Exercise goal: From the entries below, gather each line containing the word "width".

(Records drawn from a dataset)
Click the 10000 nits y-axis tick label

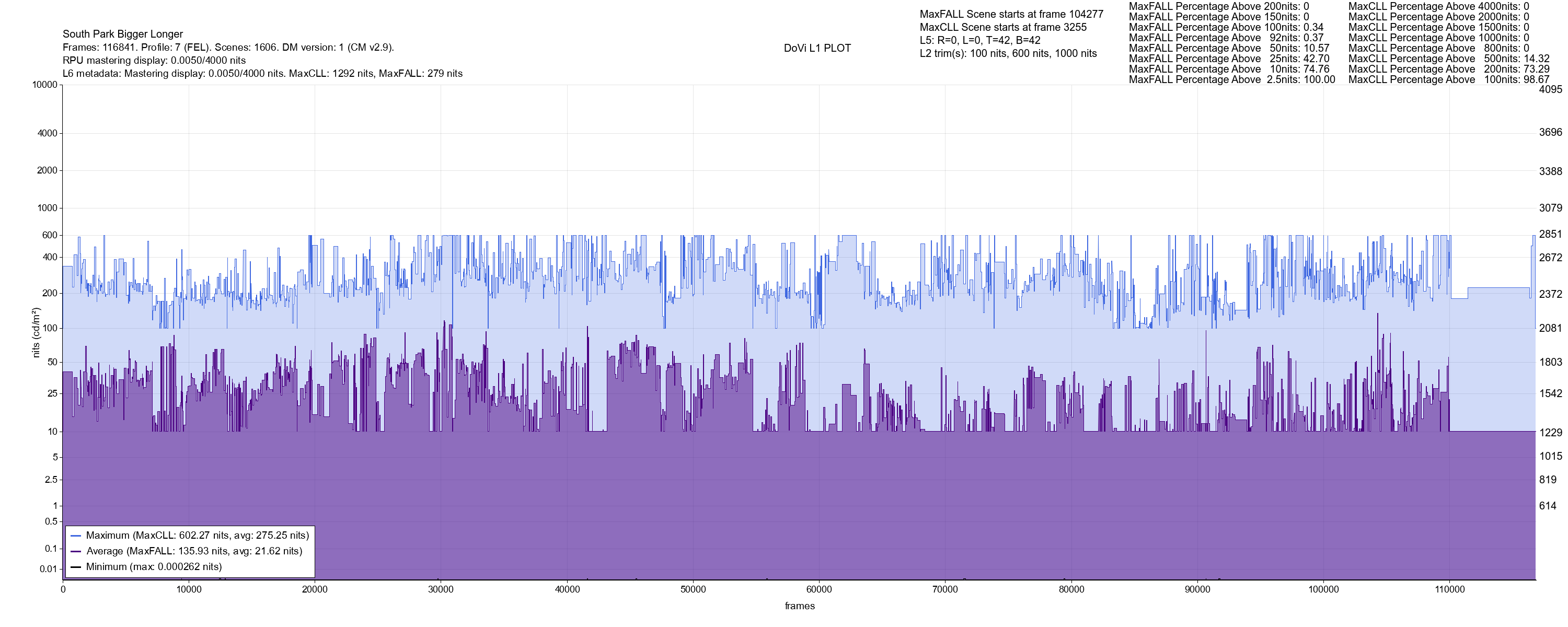click(44, 85)
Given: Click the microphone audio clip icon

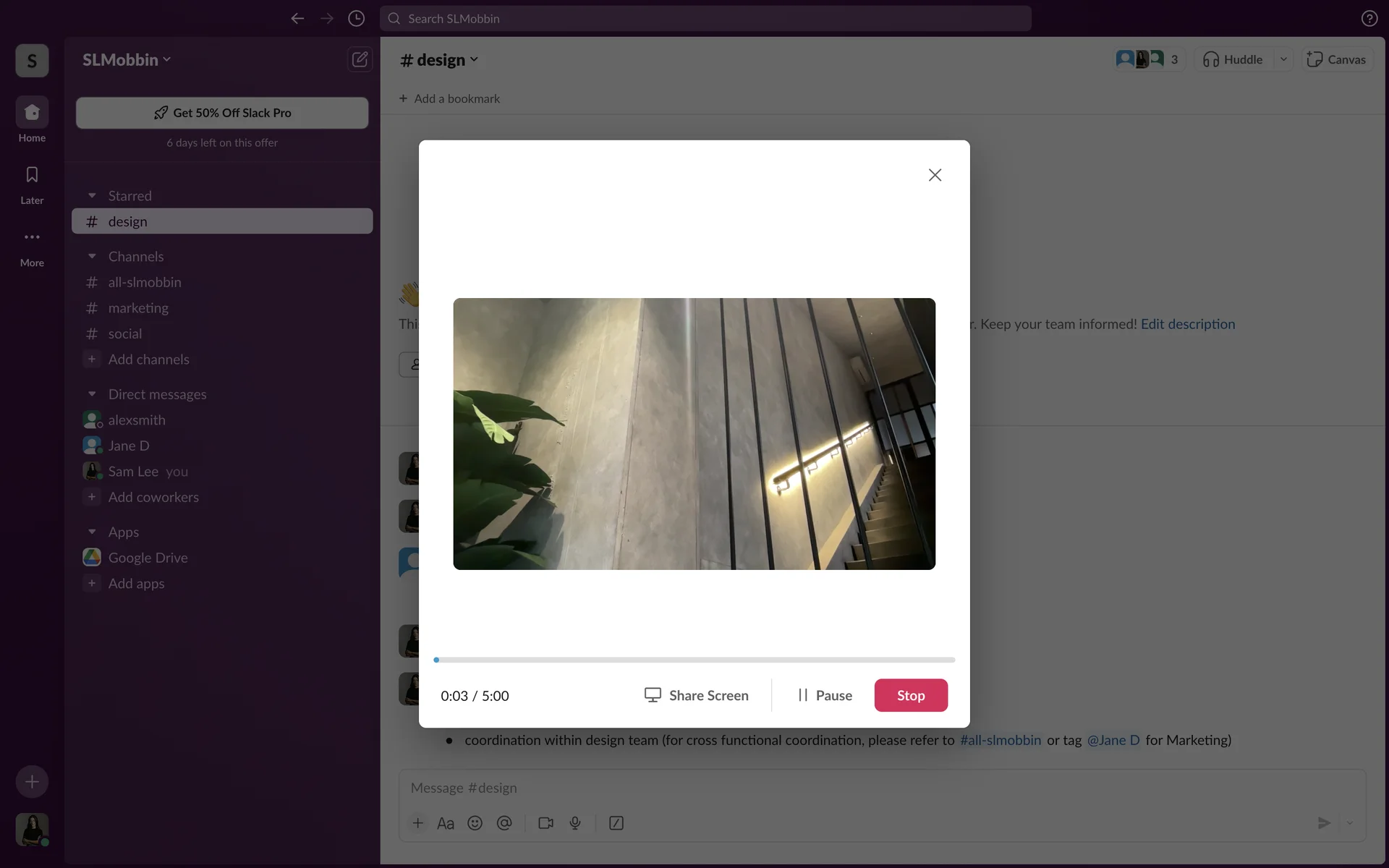Looking at the screenshot, I should (575, 823).
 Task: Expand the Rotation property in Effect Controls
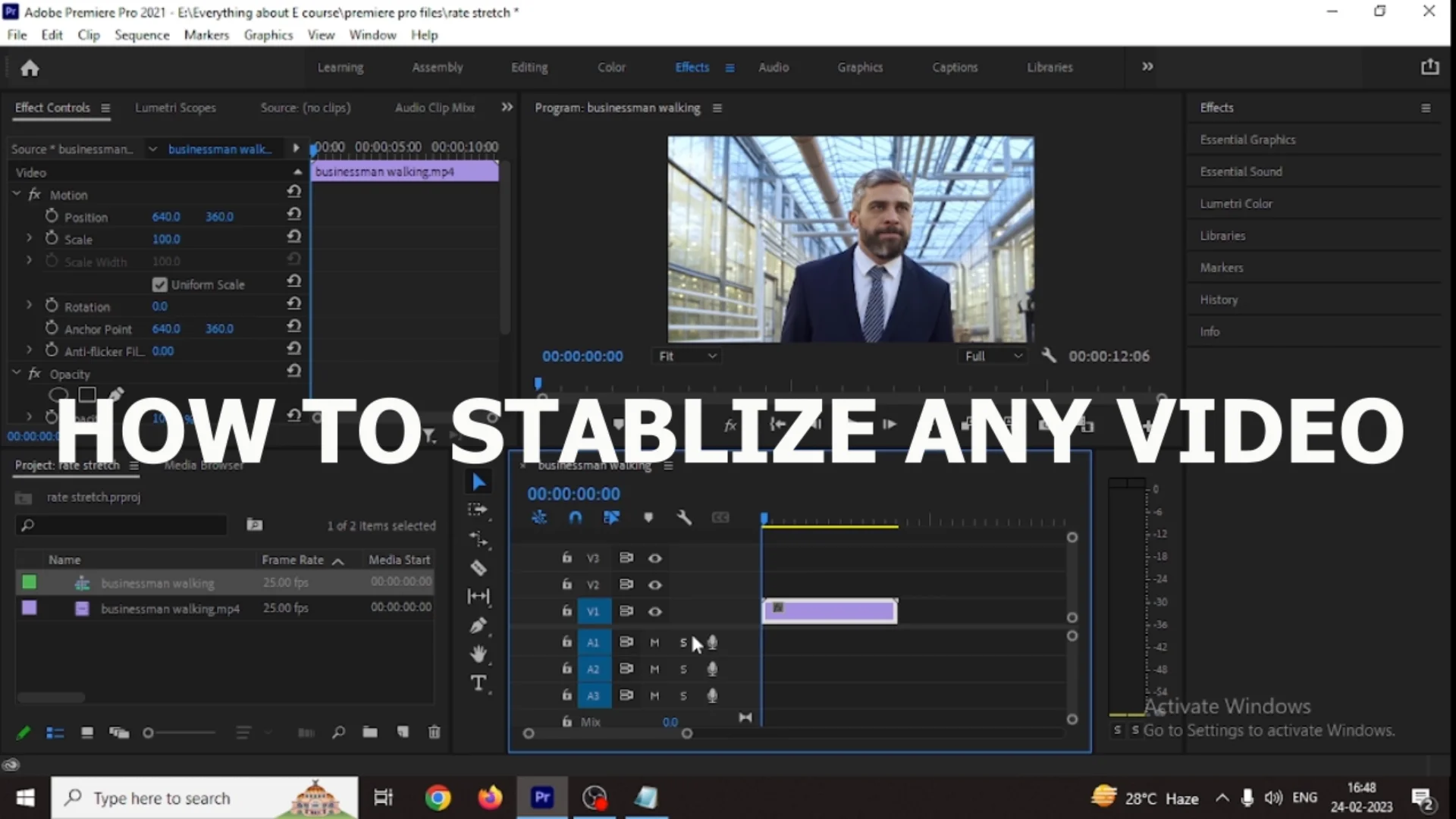click(29, 305)
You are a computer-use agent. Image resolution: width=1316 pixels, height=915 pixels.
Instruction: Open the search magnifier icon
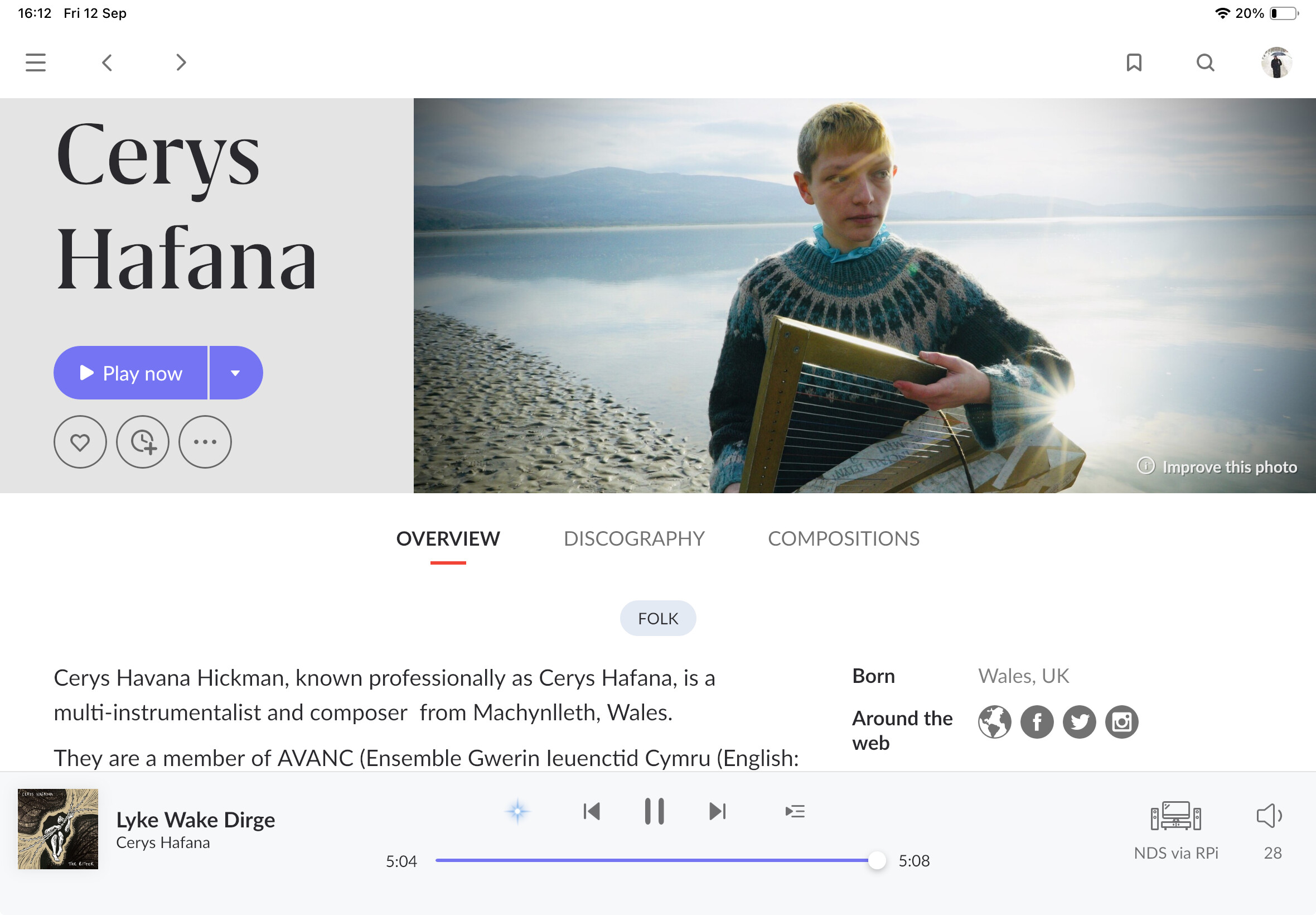1206,62
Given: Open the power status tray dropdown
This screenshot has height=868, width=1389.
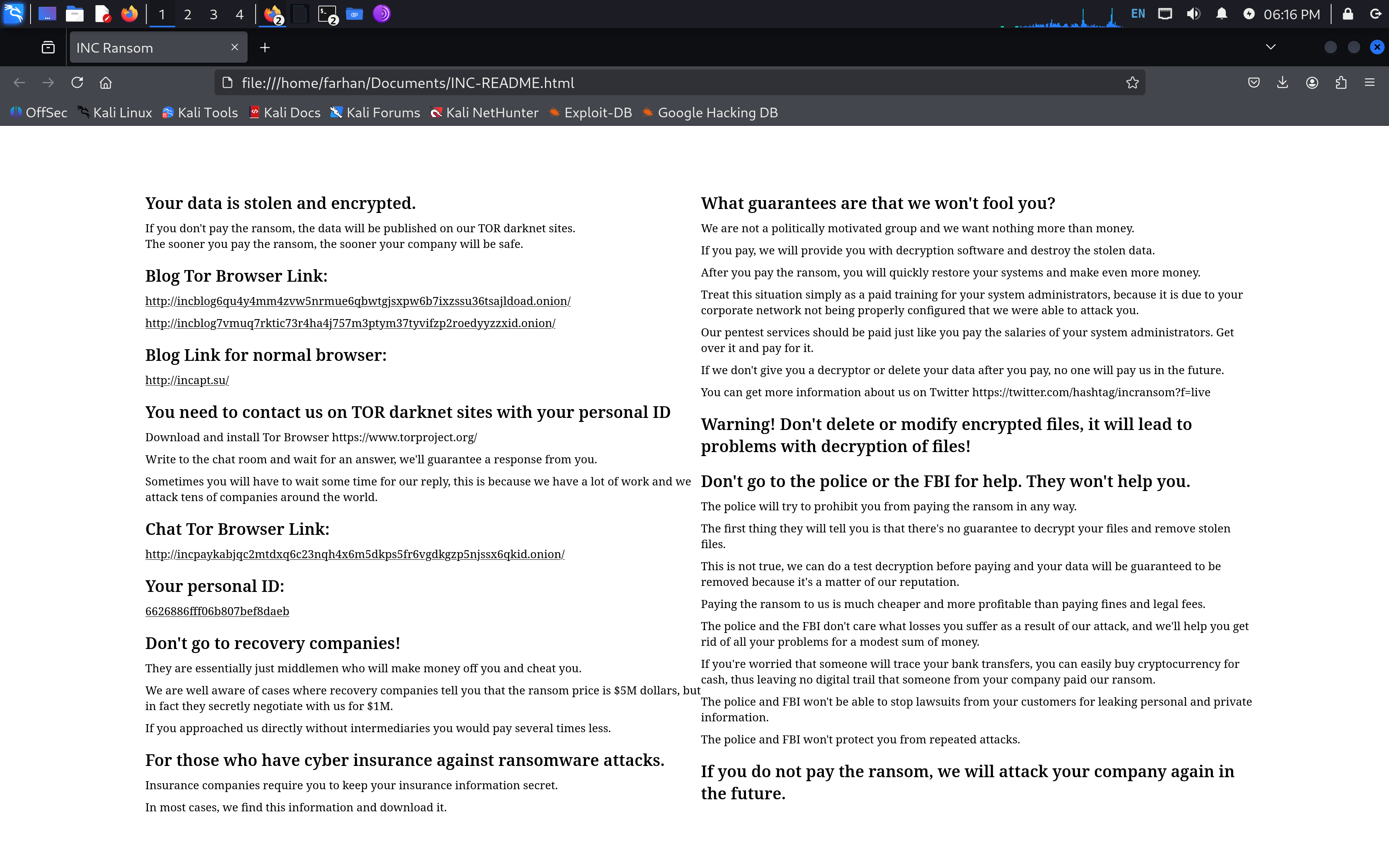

Finished exercise:
You are a computer-use agent. Image resolution: width=1316 pixels, height=915 pixels.
This screenshot has height=868, width=1389.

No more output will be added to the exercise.